* _DATASET EXTRACT_
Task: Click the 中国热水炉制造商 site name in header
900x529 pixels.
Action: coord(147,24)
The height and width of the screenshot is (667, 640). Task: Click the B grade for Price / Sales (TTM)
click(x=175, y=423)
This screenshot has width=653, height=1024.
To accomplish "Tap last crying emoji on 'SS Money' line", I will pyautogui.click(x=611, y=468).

* * *

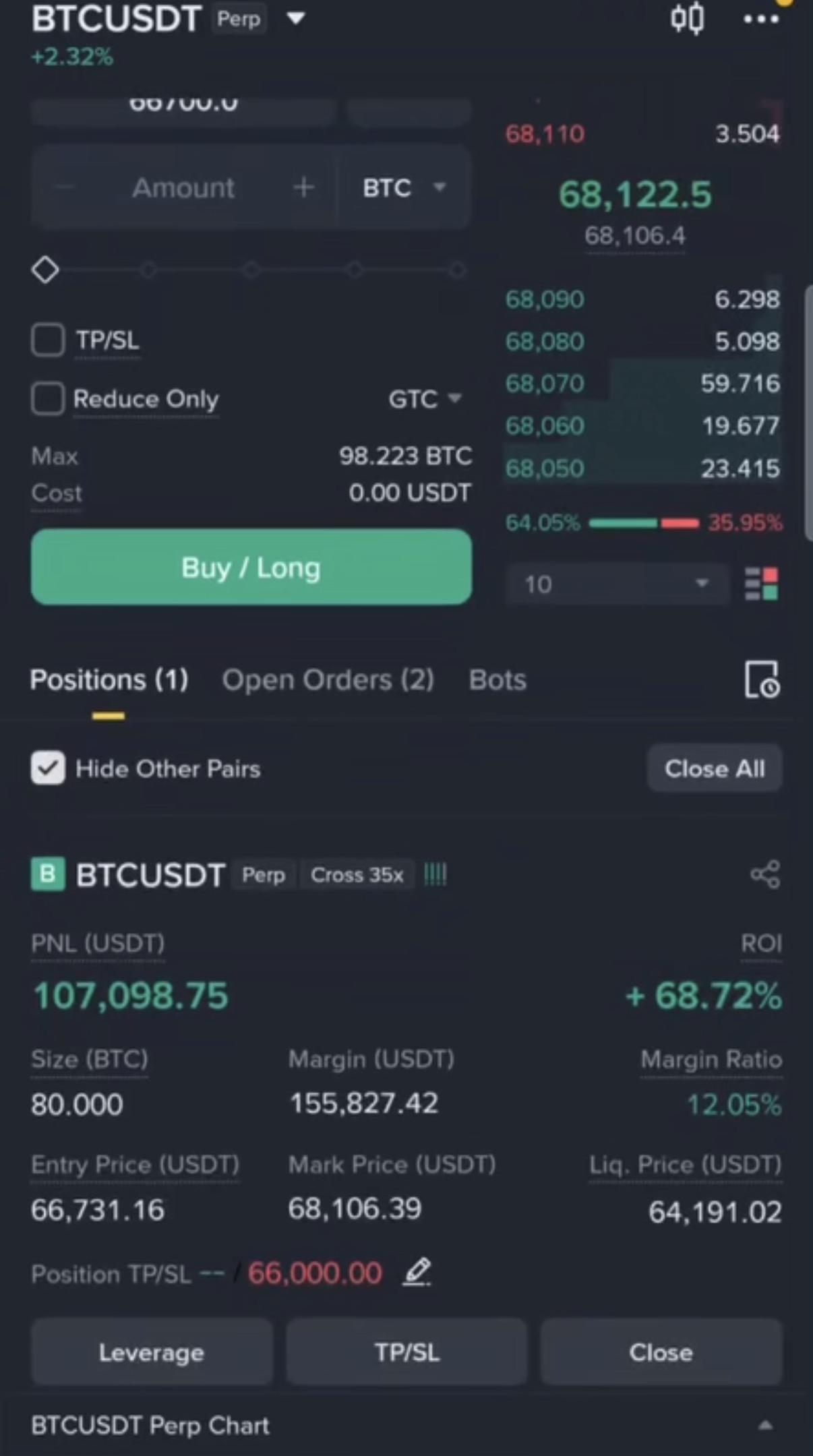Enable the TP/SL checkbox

* _TRY IT_
Of the lines above, extract only those from the line with "900x529 pixels." to the line with "This screenshot has width=653, height=1024.", both included, exactly as written.

* _RESPONSE_
900x529 pixels.
Action: coord(147,24)
The height and width of the screenshot is (667, 640). Task: Click the B grade for Price / Sales (TTM)
click(x=175, y=423)
This screenshot has width=653, height=1024.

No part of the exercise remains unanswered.